Als Schnitzelbangg werden, wie gewohnt, d Gwäägi auftreten und auch d Gryysel werden einen Auftritt haben. Nebst der Unterhaltung soll auch für Musikeinlagen gesorgt sein. Es tritt die Fasnachtsclique Basler Rolli auf und die Negro-Rhygass sollen für Guggenmusik-Klänge sorgen. Zudem tritt die Pfeifergruppe Schäärede auf und das Publikum erwartet eine Neuheit, die eigentlich schon ganz alt ist.

«Das Trio Piccolo Piano: Das ist eigentlich eine Nummer, die es bereits in den 70er-Jahren gegeben hatte, ein Trio aus zwei Piccolo und einem Piano», heisst es vom Programmchef Erik Julliard. Damals bestand das Trio aus drei Männern.
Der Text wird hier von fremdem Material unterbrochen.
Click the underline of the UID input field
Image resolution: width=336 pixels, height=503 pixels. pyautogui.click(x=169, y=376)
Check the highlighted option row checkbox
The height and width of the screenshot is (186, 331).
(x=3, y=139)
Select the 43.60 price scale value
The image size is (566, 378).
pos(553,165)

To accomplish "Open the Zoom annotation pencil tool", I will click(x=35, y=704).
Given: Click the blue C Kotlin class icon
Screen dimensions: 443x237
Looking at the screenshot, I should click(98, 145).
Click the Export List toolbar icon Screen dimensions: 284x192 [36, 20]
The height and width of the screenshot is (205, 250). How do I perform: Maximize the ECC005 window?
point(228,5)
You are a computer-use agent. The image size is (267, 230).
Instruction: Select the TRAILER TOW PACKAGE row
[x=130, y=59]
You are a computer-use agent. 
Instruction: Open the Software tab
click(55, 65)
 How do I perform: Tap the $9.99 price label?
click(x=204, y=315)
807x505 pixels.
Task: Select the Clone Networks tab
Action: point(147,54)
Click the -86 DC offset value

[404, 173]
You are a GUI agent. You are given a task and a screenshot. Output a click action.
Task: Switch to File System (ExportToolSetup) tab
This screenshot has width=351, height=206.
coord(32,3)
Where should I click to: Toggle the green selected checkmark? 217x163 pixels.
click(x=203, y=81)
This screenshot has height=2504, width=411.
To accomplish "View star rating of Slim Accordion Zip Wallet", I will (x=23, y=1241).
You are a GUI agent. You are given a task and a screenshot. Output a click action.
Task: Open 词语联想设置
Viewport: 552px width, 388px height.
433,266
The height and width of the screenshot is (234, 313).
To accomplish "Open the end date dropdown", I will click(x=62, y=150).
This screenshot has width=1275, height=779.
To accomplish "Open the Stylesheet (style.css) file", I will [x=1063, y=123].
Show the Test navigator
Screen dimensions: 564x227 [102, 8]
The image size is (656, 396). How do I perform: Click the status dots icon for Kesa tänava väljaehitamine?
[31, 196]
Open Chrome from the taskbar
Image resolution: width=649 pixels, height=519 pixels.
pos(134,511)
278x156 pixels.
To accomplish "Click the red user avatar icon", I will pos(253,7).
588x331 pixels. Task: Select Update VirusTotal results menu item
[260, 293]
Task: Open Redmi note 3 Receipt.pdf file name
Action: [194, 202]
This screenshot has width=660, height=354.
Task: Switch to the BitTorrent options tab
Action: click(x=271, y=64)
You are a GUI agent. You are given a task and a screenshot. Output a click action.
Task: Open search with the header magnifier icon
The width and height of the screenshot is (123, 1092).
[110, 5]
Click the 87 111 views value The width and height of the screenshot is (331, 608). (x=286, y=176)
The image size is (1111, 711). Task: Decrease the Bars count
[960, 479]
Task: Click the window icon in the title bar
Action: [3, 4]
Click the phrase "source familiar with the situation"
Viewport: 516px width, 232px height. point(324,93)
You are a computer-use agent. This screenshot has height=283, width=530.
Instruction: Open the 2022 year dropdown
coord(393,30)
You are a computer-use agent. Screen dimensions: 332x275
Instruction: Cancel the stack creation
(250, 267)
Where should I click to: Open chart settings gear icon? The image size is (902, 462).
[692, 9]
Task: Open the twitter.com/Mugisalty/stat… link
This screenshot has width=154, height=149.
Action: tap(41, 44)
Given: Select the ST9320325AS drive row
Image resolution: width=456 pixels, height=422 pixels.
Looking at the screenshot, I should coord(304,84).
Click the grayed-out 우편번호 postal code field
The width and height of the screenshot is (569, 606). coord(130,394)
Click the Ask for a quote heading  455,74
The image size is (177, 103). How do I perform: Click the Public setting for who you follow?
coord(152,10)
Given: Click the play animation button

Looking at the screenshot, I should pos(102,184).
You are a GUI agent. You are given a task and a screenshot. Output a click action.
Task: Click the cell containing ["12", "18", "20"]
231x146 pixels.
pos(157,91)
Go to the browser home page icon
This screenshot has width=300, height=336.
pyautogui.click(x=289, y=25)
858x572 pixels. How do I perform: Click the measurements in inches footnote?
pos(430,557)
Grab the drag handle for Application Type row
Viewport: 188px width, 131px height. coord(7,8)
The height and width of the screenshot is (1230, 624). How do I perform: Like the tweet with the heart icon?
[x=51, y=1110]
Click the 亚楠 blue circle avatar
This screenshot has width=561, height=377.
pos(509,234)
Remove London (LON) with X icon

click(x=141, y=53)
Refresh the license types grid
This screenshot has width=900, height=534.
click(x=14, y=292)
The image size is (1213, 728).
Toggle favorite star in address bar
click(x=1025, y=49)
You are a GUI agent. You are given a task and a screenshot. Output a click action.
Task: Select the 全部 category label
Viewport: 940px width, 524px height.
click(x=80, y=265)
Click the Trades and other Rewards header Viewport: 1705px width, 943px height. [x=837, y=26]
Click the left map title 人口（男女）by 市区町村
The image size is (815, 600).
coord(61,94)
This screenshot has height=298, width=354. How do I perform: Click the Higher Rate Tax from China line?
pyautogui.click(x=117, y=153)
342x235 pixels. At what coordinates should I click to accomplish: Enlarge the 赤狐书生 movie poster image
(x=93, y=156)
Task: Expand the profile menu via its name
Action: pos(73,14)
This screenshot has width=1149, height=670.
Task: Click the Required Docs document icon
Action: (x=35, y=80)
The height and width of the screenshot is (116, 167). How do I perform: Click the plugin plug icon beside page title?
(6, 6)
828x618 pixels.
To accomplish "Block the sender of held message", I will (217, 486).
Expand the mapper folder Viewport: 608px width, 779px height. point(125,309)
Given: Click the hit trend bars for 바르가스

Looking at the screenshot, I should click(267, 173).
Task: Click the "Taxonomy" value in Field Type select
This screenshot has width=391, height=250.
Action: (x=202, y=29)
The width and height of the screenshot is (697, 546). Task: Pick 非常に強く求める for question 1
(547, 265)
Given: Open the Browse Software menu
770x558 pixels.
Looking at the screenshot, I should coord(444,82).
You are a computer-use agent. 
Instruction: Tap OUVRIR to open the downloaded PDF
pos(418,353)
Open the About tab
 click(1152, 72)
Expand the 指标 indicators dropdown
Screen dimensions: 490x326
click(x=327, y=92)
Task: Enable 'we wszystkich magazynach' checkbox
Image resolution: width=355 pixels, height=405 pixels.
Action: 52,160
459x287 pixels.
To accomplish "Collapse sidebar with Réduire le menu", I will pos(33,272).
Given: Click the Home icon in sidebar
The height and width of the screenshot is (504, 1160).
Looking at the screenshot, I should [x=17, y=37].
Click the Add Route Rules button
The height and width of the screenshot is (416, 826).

Jetzt sind es drei Frauen, darunter auch die Frau des Programmchefs – er scheint begeistert: «Das ist sicher etwas ganz Neues, was wir aber trotzdem wie neu aufleben lassen.»

«Du musst und kannst nicht immer alles einfach toppen»

Weil die letzte Ausgabe des Glaibasler Charivari so ein Erfolg war, spüren die Veranstalter Druck. «Der Druck ist eigentlich riesig», meint Erik Julliard und Lucien Stöcklin sagt: «Natürlich ist Druck von Aussen da.» Das wollen die Organisatoren aber nicht an sich ranlassen. Der Vergleich und Druck bringe wenig für seine Arbeit meint der Regisseur: «Ich habe die Einstellung, dass der mir Druck beim Arbeiten nichts bringt. Deswegen versuche ich es so gut, wie es geht, auszublenden», erklärt Lucien Stöcklin.

Bei Erik Julliard klingt es ähnlich, er fügt jedoch noch an: «Man sagt sich bei einer Vorbereitung, bei Sitzungen, Konzepten und so weiter einfach: Du musst und kannst nicht immer alles einfach toppen.» Ob die nächste Ausgabe vom Glaibasler Charivari die diesjährige toppen kann, entscheidet schlussendlich das Publikum. Die Vorfasnachtsveranstaltung findet vom 28. Januar bis zum 11. Februar im Volkshaus statt. Tickets sind ab sofort erhältlich.